Is it safe to delete a Time Machine backup using Snow Leopard's Finder, or is there some other alternative I could try? Will tmutil's delete command run if I transfer tmutil from a Mountain Lion machine? I know it won't be able to trigger backups etc. since backupd won't support it, but can the delete command still work on Snow Leopard?

  • 1
    You're right about rm, by the way.
    – nschum
    Commented Nov 15, 2014 at 10:24

1 Answer 1


After trying various techniques the only solution I've found is to connect the Time Machine volume to a machine with a newer version of OS X and run tmutil from the command line, I believe any version from Lion onwards should have this. The command to run is as follows:

tmutil delete '/Volumes/<time_machine_volume>/Backups.backupdb/<computer_name>/<backup>'

Replacing the parts in angle brackets with the correct values or, if you have the backup visible in the Finder, simply type the tmutil delete part in the Terminal then drag the folder onto the Terminal window to enter the path automatically.

Once this has completed, you can simply eject the volume and reconnect it to the Snow Leopard machine, which should just pick up where it left off (though it may re-index the drive during the next backup). This is okay to do so long as you don't do anything else with the drive that could introduce any incompatibilities with Snow Leopard (such as backing up with the Lion onwards machine onto that drive).

I can't help but think that there should be a way to do this by taking advantage of in inodes to locate the parts of the backup that actually need to be removed (i.e - any folder or file where the inode number doesn't match the corresponding entry, if it exists, in the previous backup). I've used this before to quickly print a list of changes between two Time Machine backups, but there's still no way that I know of to delete the other (hard linked) directories.

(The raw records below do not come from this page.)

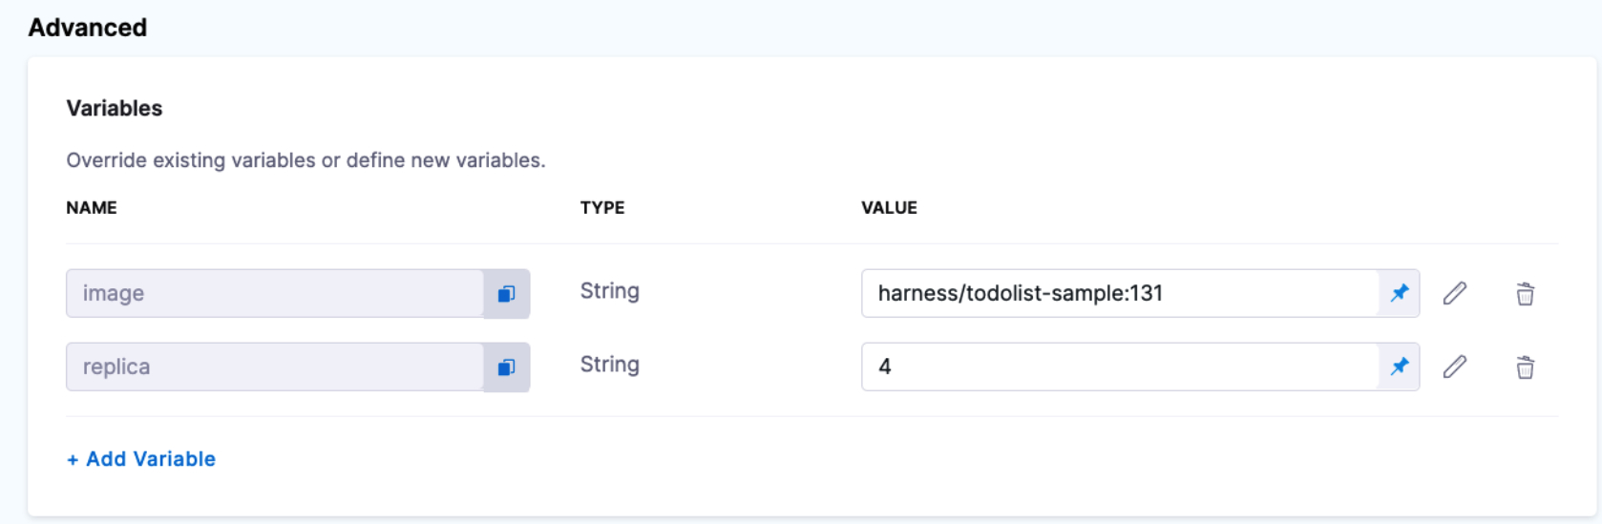Click pin icon in replica value field
The height and width of the screenshot is (524, 1602).
click(x=1400, y=367)

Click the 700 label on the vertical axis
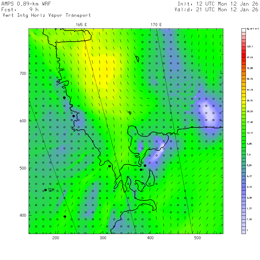pos(23,73)
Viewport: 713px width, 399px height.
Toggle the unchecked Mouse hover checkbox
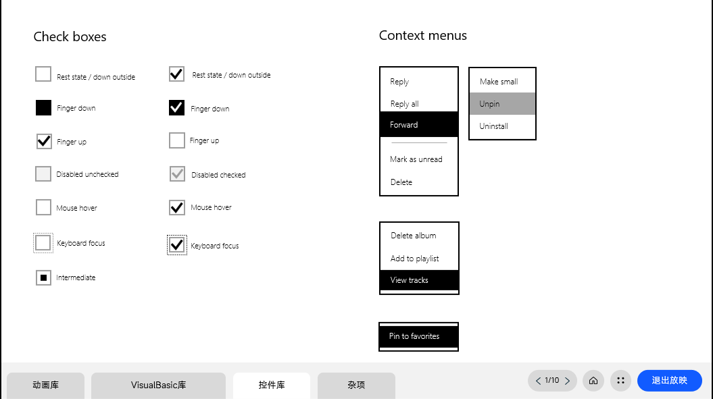(x=43, y=207)
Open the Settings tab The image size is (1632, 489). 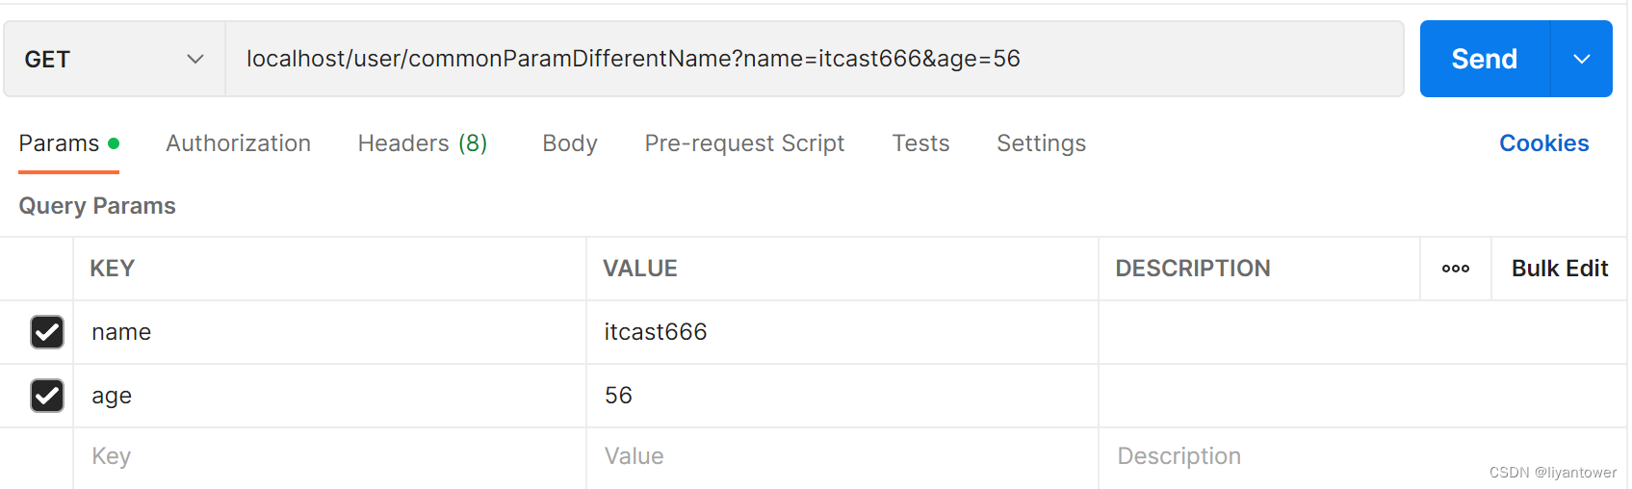1041,143
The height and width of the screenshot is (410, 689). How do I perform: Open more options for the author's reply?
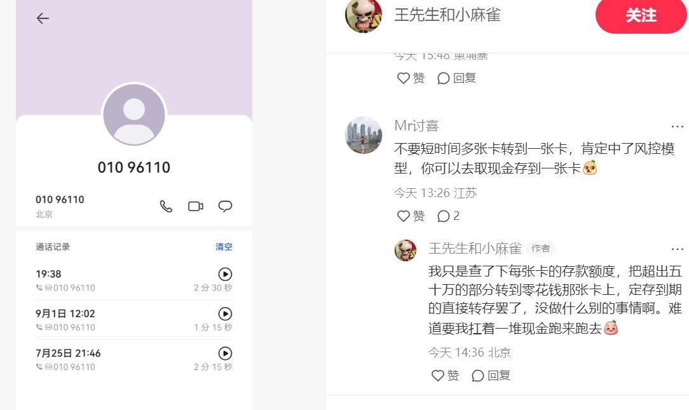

  • You should flag this as the solution so this question can be closed. ;)
    – CyberSkull
    Commented Jun 1, 2014 at 11:35
  • Okay then, I've tried to give a better description of the "fix'. As I mention, I still can't help but think there should be a way to do this, but I can't figure out a way to simply unlink a hard-linked folder, otherwise a find command that compares inode numbers could probably do this.
    – Haravikk
    Commented Jun 2, 2014 at 13:19
  • 1
    You should only manipulate through tmutil. There are database/index files that get updated when you delete an item (or backup) as well.